Community, civil liberties activists debate Chicago’s anti-gang law

Wednesday, September 16, 1998


ARLINGTON, Va. – When the First Amendment clashes with a community’s ability to combat gangs and improve the safety and quality of life for neighborhood residents, whose rights take precedence?


Louis Bograd of the American Civil Liberties Union and Roger Conner of the Center for the Community Interest debated that question this week at a seminar in the Paul Miller Washington Reporting Fellowships program, giving reporters a preview of a case that will be decided by the U.S. Supreme Court this term.


The case, Chicago v. Morales, stems from a tough anti-gang ordinance passed by the Chicago City Council after appeals from neighborhood residents terrorized by violent gangs. The ordinance says that if police observe an individual believed to be a member of a criminal street gang loitering in a public place with one or more other persons, they can order the individuals to disperse. Failure to move on can result in arrest.


The ordinance was adopted in 1992 and was used for three years period to arrest more than 40,000 individuals in Chicago before it was challenged. So far, every court that has heard the case has struck down the ordinance as unconstitutional on a variety of grounds, including infringement of the First Amendment guarantees of freedom of assembly, association and free expression. The Supreme Court has agreed to hear the case during the term that begins Oct. 5, with oral arguments expected late this year or early next year.
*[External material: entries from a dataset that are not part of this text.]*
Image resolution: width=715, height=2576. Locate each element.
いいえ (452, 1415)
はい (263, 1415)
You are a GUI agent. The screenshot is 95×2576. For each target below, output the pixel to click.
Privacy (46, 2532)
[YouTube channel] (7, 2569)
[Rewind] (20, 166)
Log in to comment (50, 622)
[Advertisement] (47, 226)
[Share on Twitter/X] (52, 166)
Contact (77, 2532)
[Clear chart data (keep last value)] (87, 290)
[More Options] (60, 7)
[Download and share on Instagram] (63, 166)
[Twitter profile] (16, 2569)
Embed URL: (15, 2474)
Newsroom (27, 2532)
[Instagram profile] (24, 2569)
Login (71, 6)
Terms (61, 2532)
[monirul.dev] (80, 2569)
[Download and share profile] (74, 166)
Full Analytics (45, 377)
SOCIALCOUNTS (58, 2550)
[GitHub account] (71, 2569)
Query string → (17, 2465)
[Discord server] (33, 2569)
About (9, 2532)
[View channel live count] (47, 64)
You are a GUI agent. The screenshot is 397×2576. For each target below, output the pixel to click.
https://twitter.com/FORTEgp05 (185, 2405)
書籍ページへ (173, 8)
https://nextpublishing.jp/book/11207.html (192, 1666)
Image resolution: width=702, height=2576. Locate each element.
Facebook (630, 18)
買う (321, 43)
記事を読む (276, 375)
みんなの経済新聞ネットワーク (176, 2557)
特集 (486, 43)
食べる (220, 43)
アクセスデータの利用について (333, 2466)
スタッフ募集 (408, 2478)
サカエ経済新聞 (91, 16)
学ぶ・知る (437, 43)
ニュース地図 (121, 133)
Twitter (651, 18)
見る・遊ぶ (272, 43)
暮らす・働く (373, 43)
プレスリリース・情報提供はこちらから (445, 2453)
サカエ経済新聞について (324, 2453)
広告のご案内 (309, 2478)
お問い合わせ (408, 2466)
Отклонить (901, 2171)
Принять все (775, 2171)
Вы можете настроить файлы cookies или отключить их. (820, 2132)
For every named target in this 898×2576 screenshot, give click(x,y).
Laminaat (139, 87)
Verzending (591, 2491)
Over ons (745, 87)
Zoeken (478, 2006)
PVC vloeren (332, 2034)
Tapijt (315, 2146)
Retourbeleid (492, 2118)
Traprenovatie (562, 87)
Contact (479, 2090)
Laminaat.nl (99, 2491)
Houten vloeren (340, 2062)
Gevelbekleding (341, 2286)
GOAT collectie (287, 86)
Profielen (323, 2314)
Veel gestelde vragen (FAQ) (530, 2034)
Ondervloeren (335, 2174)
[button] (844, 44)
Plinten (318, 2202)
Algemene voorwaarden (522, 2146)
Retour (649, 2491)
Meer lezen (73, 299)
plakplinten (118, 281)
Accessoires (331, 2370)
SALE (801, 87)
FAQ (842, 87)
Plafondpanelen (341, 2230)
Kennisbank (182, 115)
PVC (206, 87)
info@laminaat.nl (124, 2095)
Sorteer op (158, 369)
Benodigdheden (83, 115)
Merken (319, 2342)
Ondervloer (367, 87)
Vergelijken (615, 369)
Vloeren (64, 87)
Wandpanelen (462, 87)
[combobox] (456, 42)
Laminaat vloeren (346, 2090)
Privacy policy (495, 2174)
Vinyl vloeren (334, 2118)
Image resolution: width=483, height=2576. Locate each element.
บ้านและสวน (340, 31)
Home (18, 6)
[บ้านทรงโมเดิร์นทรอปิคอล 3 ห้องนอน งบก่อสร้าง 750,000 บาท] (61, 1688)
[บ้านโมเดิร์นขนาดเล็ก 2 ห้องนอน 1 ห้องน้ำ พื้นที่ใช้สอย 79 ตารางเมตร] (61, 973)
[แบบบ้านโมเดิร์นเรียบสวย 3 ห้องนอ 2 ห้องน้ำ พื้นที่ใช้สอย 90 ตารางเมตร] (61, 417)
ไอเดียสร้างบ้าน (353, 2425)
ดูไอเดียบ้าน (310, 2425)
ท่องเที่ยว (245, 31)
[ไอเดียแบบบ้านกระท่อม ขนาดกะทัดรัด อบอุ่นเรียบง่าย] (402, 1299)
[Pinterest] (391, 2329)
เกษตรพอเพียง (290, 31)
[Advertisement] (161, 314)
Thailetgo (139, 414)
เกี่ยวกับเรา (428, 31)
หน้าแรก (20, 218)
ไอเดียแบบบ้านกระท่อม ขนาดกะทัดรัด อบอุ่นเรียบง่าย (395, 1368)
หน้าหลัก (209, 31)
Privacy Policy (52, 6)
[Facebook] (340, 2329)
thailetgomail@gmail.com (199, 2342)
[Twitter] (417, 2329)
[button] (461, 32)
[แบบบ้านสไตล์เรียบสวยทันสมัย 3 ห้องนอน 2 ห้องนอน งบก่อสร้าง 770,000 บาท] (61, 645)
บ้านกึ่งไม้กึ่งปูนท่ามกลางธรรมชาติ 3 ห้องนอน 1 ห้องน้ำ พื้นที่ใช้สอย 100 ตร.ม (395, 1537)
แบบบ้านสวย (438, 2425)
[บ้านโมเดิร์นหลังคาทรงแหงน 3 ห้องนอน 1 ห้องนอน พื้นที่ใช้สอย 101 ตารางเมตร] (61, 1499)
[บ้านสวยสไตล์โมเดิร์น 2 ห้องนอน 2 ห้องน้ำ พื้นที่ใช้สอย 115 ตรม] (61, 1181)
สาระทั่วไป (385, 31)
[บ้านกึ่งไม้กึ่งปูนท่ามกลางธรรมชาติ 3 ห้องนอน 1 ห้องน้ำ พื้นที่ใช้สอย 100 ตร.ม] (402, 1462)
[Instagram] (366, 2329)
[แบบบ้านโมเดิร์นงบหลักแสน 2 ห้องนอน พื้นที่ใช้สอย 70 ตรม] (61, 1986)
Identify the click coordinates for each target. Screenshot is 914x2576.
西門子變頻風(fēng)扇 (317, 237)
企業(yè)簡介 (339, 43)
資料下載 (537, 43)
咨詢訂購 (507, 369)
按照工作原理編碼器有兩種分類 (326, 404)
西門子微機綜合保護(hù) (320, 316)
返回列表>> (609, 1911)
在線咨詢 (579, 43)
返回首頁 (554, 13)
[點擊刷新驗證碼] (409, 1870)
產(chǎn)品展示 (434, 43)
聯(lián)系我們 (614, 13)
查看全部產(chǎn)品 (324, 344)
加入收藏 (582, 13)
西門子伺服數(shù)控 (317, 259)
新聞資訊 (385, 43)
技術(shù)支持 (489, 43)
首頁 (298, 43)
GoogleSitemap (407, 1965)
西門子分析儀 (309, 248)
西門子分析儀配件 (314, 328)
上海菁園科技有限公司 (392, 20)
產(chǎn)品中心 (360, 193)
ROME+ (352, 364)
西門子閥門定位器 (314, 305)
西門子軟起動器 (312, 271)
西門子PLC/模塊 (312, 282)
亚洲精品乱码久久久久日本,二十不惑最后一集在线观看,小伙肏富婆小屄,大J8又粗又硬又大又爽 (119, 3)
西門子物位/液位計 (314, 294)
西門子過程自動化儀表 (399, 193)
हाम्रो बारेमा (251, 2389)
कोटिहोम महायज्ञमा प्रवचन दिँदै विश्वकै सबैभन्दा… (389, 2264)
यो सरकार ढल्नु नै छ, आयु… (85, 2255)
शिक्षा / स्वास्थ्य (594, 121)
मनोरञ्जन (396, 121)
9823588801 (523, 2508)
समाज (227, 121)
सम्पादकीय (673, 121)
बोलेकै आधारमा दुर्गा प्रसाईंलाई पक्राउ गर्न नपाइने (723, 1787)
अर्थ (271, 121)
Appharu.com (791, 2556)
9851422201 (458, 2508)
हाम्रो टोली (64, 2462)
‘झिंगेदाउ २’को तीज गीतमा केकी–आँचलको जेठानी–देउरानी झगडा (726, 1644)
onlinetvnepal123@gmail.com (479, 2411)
Although no other communities have a similar ordinance, some have imposed curfews on youth or enacted other restrictions on activities such as loitering, prostitution and panhandling. Conner and Bograd agreed that the high court ruling could have broad implications for those ordinances.


For Conner, the issue is simply the survival of inner-city neighborhoods.


“There is an enormous struggle going on in America right now over what America is going to look like in 25 to 50 years,” he said. “The struggle (is) for civility in central business districts and safety in the neighborhoods surrounding. Order, civility and safety are in an active struggle with predatory forces.”


Conner’s group thinks the police need to be given more authority to go after the purveyors of serious crime, but Bograd of the ACLU said the answer is a greater police presence and the enforcement of existing statutes rather than “creating a statute to criminalize otherwise defensible behavior.”


“The fact that there is a problem doesn’t make every response constitutional,” Bograd said. “I don’t accept the premise that we need to criminalize innocent behavior to deal with this situation.”


He said the Chicago ordinance is “unconstitutional in so many ways.” In addition to violating First Amendment guarantees of assembly, association and free expression, Bograd said the statute also infringes on the “fundamental liberty of freedom of movement.” Also, he said, it is overly broad and vague, it encourages arbitrary police enforcement and it allows the government to make arrests without probable cause.


Conner said his group thinks the Chicago anti-gang ordinance should not have been ruled unconstitutional on its face but that the case should have been decided on whether it was being improperly applied. He conceded that some police departments could misuse the ordinance and “do more harm than good” but argued that those instances should be challenged on a case-by-case basis rather than by taking the tool away from all communities.


Conner dismissed the ACLU position as the vision of a group that is “stuck in the ’60s in the South” where police power must always be restrained lest it be used against poor people and minorities.


“If you live in one of these neighborhoods, the greatest threat to your life is not the misuse of public power but the misuse of private power,” Conner said. “What the ACLU is saying to people in (those) neighborhoods is a four-letter word, ‘M-O-V-E’.”


Bograd said the ACLU’s objections to the statute are not because of problems with police behavior in the 1960s.


“If you’re not engaging in any form of criminal behavior, what gives the police the right to tell you to go and arrest (then) you if you don’t comply?” Bograd said. “One of the reasons we are concerned about governmental abuse is because it wasn’t just in the ’60s that we had arbitrary and unlawful police behavior. The fact is that statutes like this encourage the police to target certain groups” based on stereotypes.


Asked by moderator Tony Mauro of USA TODAY whether there was anything the police or government could do to deal with gang members who are destroying the quality of life in inner-city neighborhoods, Bograd replied, “They can enforce littering ordinances; they can enforce graffiti ordinances; they can increase police presence in a neighborhood where they are watching for activities of criminality. Those are all appropriate responses.”